▸ **Brano scelto**:
=-=-=-=-=
Rispondo che, in linea di principio, i tagli alla cultura e alla ricerca non andrebbero mai fatti, se non altro perché anti-economici. E questo perché, a mio modo di vedere, cultura e ricerca sono il motore fondamentale per la ripresa e lo sviluppo economico e sociale del paese. Se poi ci sono enti ed istituti che non assolvono al loro compito, questo sarebbe da accertare caso per caso. Quello che è inaccettabile, comunque, sono i cosiddetti tagli orizzontali, indiscriminati.


Senta avvocato ma, dopo tutto questo, lei quali prospettive future vede per la cultura italiana, considerato che il modello berlusconiano sembra ormai avere dilagato e che questo governo ha davanti a sé altri tre anni, a meno di elezioni anticipate?


Beh! Le cose vanno senz’altro male, soprattutto a causa di una classe dirigente chiusa ai problemi della cultura. Tuttavia, la nostra esperienza, specialmente nel Mezzogiorno, ci mostra che ci sono ancora molte energie, soprattutto tra le giovani generazioni, disponibili per la ricerca tecnologica, per l’allargamento della coscienza civile, per lo sviluppo culturale e scientifico. Naturalmente, tenere vive queste energie non è compito facile: ecco perché c’è bisogno di risorse umane ed economiche e dell’interessamento della società intera, specialmente del mondo politico ed intellettuale.
=-=-=-=-=
▸ **Estratto dati**:
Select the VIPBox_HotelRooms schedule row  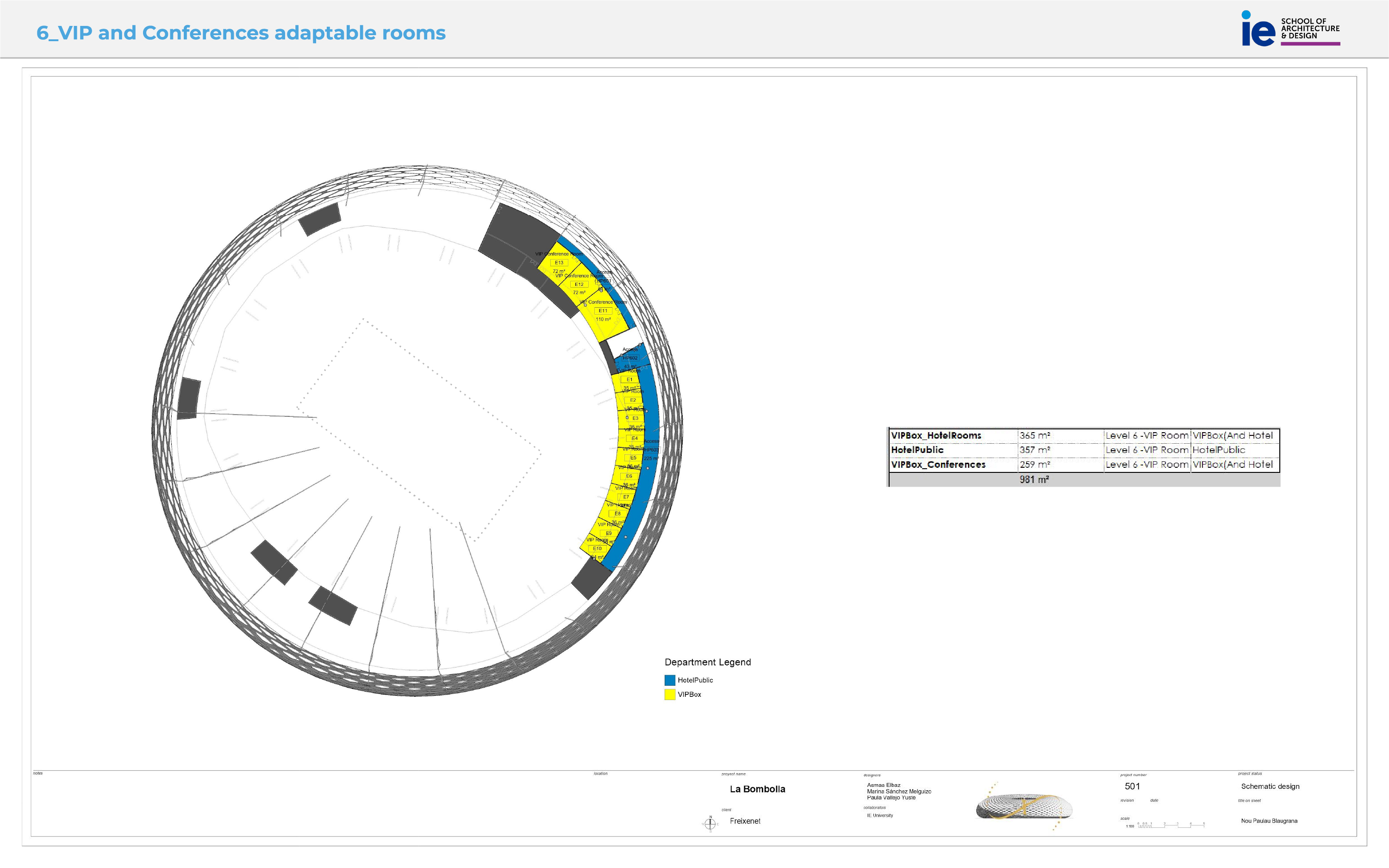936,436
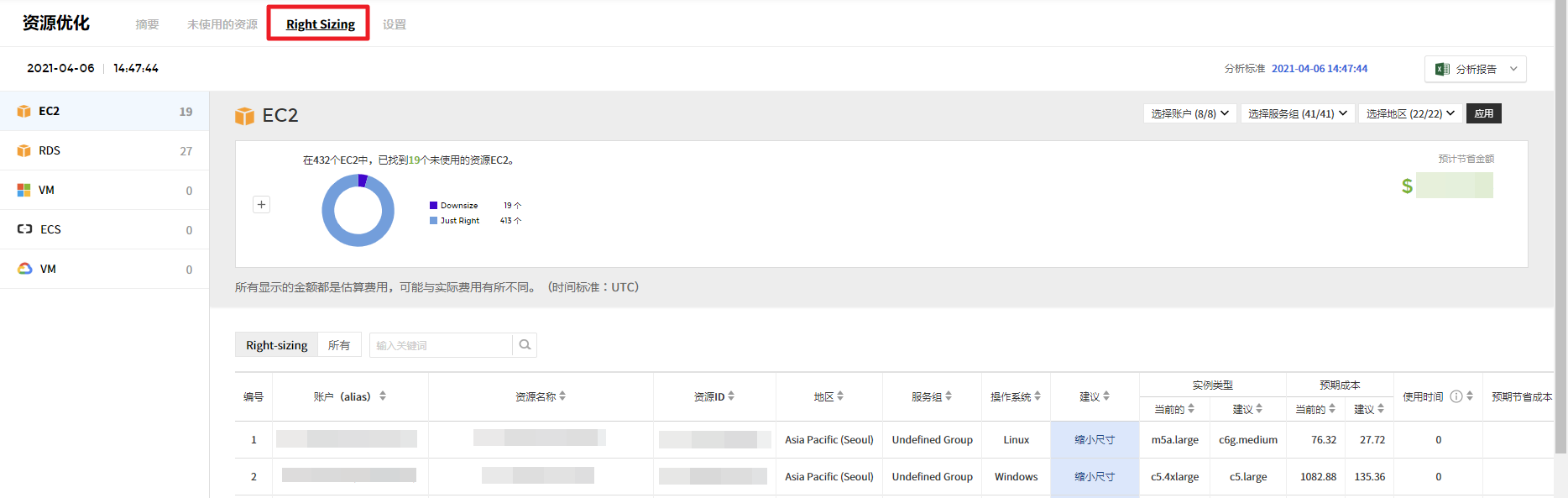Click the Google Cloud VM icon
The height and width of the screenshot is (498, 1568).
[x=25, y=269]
=-=-=-=-=
▸ **Obiettivo dichiarato A**: Nel brano sui tagli alla cultura, quali tagli vengono definiti inaccettabili?
▸ **Obiettivo dichiarato B**: Aggiorna il brano sui tagli alla cultura partendo da "Senta avvocato ma, dopo" e terminando con "di elezioni anticipate?", sostituendo "governo" con "esecutivo".
▸ **Obiettivo dichiarato C**: Prosegui il brano sui tagli alla cultura dopo la sua ultima frase.

▸ **Risposta scritta A**: I cosiddetti tagli orizzontali, indiscriminati.

▸ **Risposta scritta B**:
Senta avvocato ma, dopo tutto questo, lei quali prospettive future vede per la cultura italiana, considerato che il modello berlusconiano sembra ormai avere dilagato e che questo esecutivo ha davanti a sé altri tre anni, a meno di elezioni anticipate?

▸ **Risposta scritta C**:
Un’ultima domanda. Siamo alla vigilia del 150° anniversario dell’Unità d’Italia: un’unità, diciamolo pure, non proprio cementata, dove la questione meridionale è ancora una delle ferite aperte nella carne di questa democrazia tanto fragile. Lei cosa ne pensa?


È indubbio che la questione meridionale sia ancora un problema fondamentale, ma è anche vero che essa sembra avere perso una parte della sua rilevanza all’interno del dibattito culturale e politico dell’Italia di oggi. Questo è dipeso da vari fattori, uno dei quali è, senza dubbio, la messa in discussione, da più parti, dell’unità nazionale. Nei fatti, però, una questione meridionale, come questione che coinvolge l’intero paese da un punto di vista socio-economico e politico-culturale, continua ad esistere. Il punto fondamentale è ricollocare, magari in termini nuovi, questa questione all’interno del problema più complessivo dello sviluppo economico e civile di un paese come l’Italia, a sua volta ben radicato nell’Europa moderna.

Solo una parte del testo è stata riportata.